> [EXERCISE OBJECTIVE]: Please translate into Spanish this sentence from the passage on GPS and topo maps below: "Garmin GPS lets you download Canada street and topo maps into the unit's memory, so you can always see the maps regardless of whether you have a satellite connection."

━━ PASSAGE PROVIDED

Did you have a GPS with loaded-in topo maps? That gives a bird's eye view. Even if the map details aren't perfect, I've always found that it can show me the general direction I need to go, and the bread crumb or waypoint trail tells me where I've come from.
The Zoleo is supposed to give you a topo map of exactly where you are. But on the Cree River, the Zoleo said it had no information and just showed me a blank. Apparently one can get far enough off the beaten track so the Zoleo can't place you on the map.
 
Garmin GPS lets you download Canada street and topo maps into the unit's memory, so you can always see the maps regardless of whether you have a satellite connection. Of course, you do need a connection to locate yourself on the map.
 
Cree River Section 5

Sometimes the best maps will not guide you.
You can't see what's round the bend.
(Bruce Cockburn, Pacing the Cage)

━━━━
━━ DATA ENTRIES

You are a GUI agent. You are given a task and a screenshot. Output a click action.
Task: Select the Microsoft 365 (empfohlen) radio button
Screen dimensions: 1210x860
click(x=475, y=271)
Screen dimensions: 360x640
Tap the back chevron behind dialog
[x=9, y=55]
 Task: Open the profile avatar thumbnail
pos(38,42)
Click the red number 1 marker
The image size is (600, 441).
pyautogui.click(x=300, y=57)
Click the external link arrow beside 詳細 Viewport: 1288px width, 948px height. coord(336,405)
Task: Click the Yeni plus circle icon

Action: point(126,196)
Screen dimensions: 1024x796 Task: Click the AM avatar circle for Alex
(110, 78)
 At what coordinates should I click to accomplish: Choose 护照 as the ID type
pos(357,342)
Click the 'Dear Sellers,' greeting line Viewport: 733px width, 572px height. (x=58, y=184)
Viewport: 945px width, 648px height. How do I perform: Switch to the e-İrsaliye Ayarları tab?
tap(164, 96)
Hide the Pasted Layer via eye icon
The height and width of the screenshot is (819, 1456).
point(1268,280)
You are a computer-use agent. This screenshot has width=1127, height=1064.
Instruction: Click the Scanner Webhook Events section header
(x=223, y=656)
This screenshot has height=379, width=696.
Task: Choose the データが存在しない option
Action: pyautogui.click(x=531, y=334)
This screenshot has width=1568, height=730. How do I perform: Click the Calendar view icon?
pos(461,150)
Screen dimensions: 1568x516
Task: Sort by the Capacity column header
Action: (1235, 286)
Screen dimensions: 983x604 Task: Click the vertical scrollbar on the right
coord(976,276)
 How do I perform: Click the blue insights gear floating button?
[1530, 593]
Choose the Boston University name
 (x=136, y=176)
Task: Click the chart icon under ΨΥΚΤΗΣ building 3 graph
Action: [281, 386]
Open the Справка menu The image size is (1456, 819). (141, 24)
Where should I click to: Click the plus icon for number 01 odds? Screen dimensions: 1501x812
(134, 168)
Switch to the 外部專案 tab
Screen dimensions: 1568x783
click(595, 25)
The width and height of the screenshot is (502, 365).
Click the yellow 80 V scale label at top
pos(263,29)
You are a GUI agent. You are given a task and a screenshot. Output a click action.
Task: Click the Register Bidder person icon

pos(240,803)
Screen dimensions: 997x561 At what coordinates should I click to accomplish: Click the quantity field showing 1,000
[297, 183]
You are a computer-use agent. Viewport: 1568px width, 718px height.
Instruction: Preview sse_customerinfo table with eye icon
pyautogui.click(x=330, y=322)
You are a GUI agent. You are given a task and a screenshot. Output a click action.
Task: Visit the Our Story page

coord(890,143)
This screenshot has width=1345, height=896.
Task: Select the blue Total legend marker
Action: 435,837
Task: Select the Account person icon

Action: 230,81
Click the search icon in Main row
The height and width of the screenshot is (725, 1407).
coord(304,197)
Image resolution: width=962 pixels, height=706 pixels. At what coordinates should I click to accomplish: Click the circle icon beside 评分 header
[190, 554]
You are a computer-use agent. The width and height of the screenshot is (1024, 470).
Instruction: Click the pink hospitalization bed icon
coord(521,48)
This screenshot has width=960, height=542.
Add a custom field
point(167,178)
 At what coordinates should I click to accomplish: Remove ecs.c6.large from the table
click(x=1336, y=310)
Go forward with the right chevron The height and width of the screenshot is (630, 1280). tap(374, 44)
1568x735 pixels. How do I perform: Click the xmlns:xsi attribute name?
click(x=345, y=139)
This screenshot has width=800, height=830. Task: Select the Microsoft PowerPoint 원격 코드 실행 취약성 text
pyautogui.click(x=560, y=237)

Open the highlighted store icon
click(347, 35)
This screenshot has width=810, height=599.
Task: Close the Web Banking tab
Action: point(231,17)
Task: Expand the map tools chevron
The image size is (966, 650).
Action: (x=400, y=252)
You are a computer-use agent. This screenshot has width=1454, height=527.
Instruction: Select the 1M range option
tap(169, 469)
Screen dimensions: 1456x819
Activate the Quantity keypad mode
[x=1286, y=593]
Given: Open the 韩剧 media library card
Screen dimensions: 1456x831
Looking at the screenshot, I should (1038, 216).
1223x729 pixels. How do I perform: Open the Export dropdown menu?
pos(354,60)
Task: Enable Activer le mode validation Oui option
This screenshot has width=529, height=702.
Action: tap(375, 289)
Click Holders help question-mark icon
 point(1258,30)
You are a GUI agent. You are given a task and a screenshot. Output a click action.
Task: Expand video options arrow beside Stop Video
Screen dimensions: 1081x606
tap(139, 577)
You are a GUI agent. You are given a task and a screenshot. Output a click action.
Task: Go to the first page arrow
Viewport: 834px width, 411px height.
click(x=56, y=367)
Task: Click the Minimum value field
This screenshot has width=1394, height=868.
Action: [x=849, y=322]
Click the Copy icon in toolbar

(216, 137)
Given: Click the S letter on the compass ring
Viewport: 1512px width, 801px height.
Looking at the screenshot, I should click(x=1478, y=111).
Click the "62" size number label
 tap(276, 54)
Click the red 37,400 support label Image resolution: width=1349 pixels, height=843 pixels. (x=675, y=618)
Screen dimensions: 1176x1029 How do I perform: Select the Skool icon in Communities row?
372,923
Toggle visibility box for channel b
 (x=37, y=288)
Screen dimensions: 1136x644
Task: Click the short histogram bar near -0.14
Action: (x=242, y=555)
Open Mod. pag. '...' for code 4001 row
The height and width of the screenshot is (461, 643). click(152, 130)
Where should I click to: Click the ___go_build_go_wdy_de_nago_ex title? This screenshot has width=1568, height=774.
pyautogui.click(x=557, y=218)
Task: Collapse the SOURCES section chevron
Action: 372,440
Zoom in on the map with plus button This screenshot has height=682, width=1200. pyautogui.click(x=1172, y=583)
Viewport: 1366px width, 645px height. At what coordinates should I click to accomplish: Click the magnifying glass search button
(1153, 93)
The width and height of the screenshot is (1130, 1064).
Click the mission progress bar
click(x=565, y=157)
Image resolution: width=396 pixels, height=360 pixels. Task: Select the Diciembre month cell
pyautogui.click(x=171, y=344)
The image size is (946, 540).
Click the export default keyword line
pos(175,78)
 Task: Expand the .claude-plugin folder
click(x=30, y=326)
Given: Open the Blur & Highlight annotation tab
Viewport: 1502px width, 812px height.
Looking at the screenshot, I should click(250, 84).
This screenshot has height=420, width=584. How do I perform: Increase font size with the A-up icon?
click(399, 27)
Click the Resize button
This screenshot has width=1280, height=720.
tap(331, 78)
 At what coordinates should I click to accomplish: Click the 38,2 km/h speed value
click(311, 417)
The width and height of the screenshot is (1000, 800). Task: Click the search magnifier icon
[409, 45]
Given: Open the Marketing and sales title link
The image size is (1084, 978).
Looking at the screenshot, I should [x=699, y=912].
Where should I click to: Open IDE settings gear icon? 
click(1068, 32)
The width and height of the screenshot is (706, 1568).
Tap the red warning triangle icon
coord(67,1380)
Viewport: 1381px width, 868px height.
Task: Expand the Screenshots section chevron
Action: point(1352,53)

━━━━

> [WRITTEN ANSWER]: Garmin GPS le permite descargar mapas de calles y mapas topográficos de Canadá en la memoria del dispositivo, de modo que siempre puede ver los mapas, tenga o no conexión satelital.